Task details
Nothing but the lines from the one with "Click the restore-window" through the final line of the entries should appear in the answer, copied exactly and without pictures.

Given information
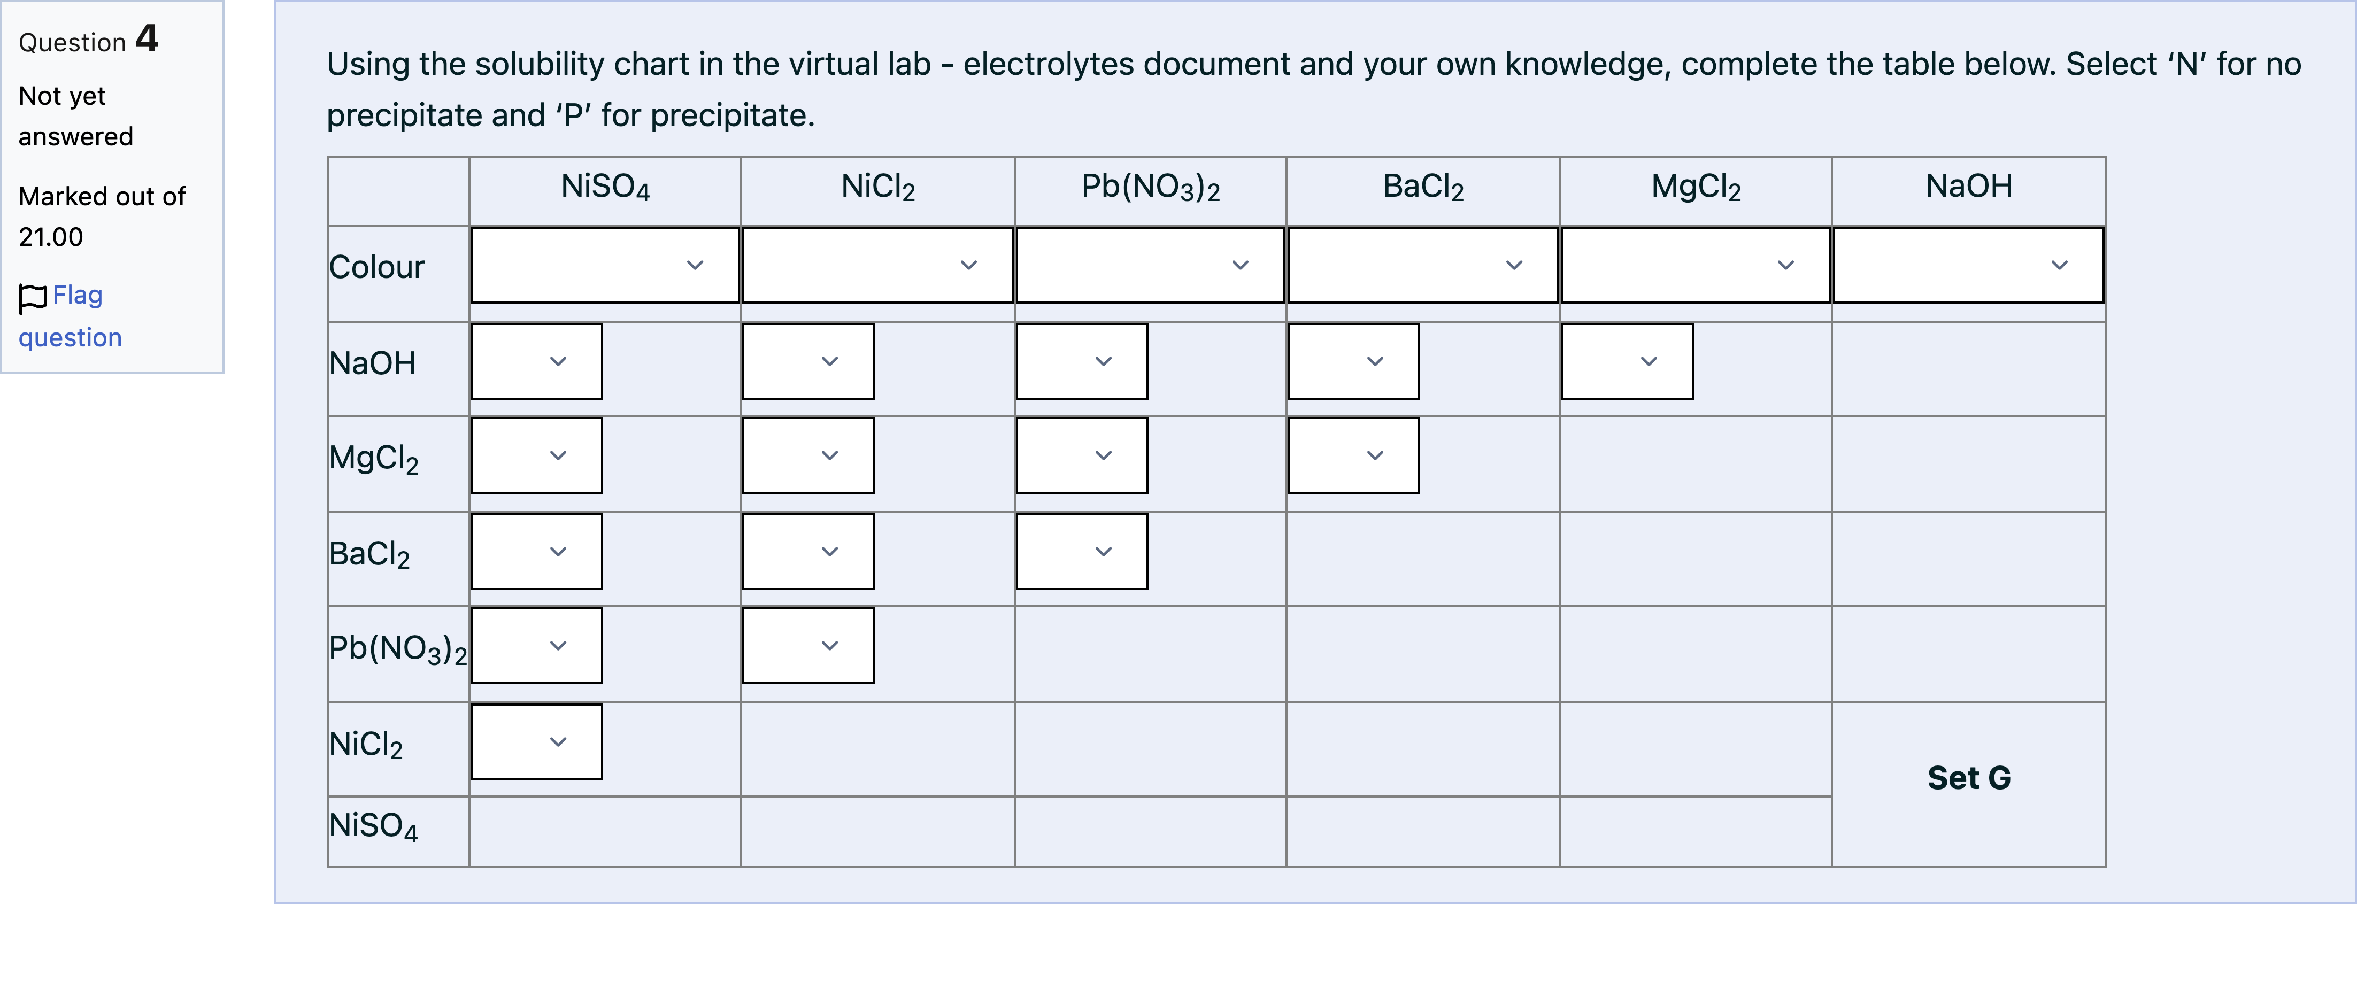Open BaCl2 row dropdown under Pb(NO3)2 column
Screen dimensions: 2357x990
pos(1082,552)
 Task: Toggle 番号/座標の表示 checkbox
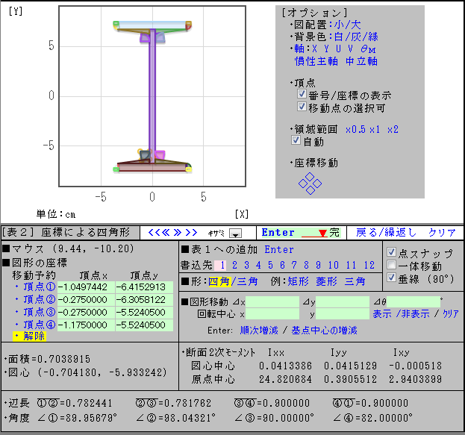(302, 96)
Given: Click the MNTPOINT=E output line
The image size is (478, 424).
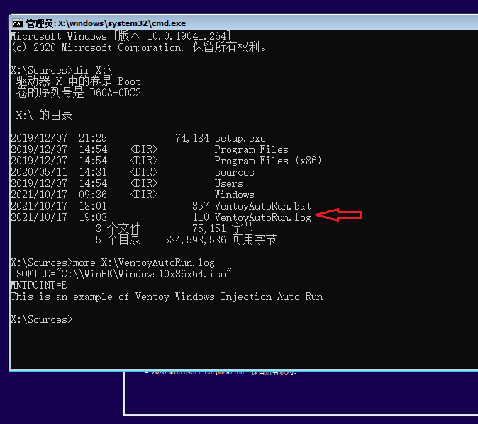Looking at the screenshot, I should click(38, 285).
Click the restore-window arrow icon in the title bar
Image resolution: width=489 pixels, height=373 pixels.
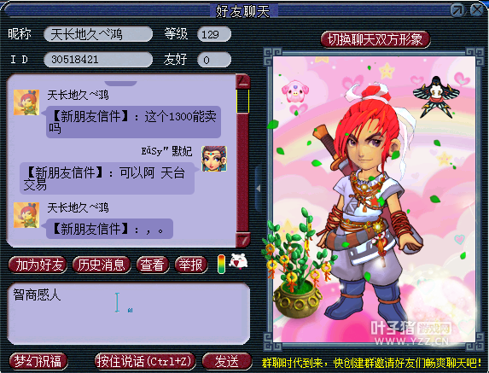click(457, 10)
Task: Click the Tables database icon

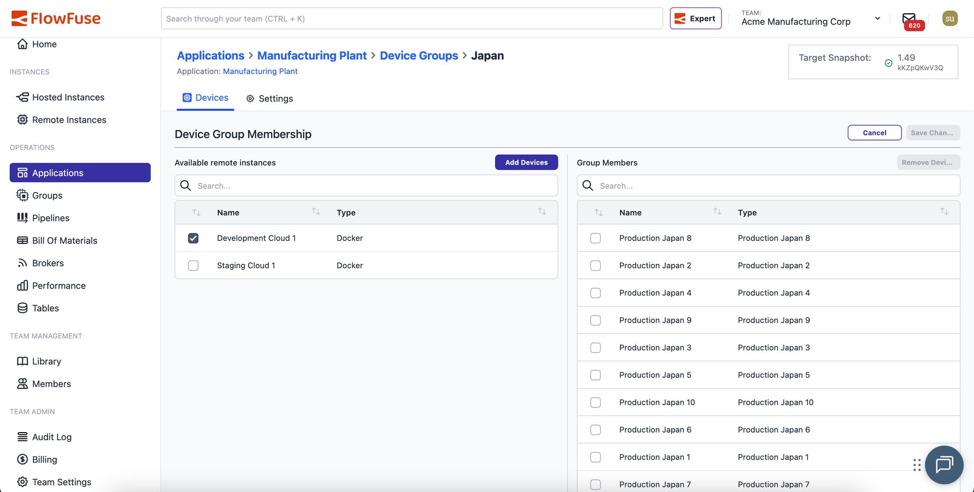Action: point(22,308)
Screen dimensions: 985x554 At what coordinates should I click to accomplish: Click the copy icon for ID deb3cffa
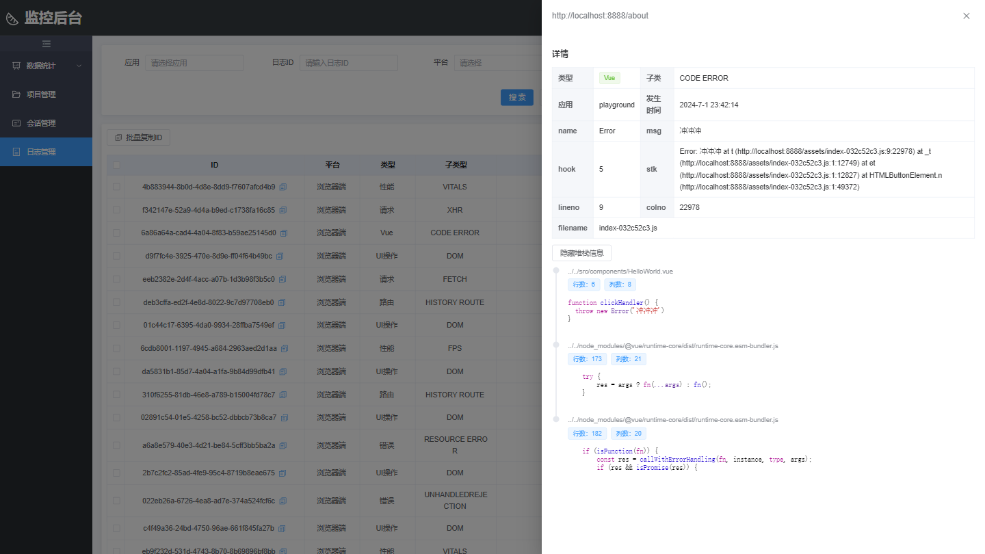click(x=281, y=302)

Solution below
Click the restore-window arrow icon in the title bar
Image resolution: width=489 pixels, height=373 pixels.
click(457, 10)
Task: Click the Tables database icon

Action: point(22,308)
Screen dimensions: 985x554 At what coordinates should I click to accomplish: Click the copy icon for ID deb3cffa
click(x=281, y=302)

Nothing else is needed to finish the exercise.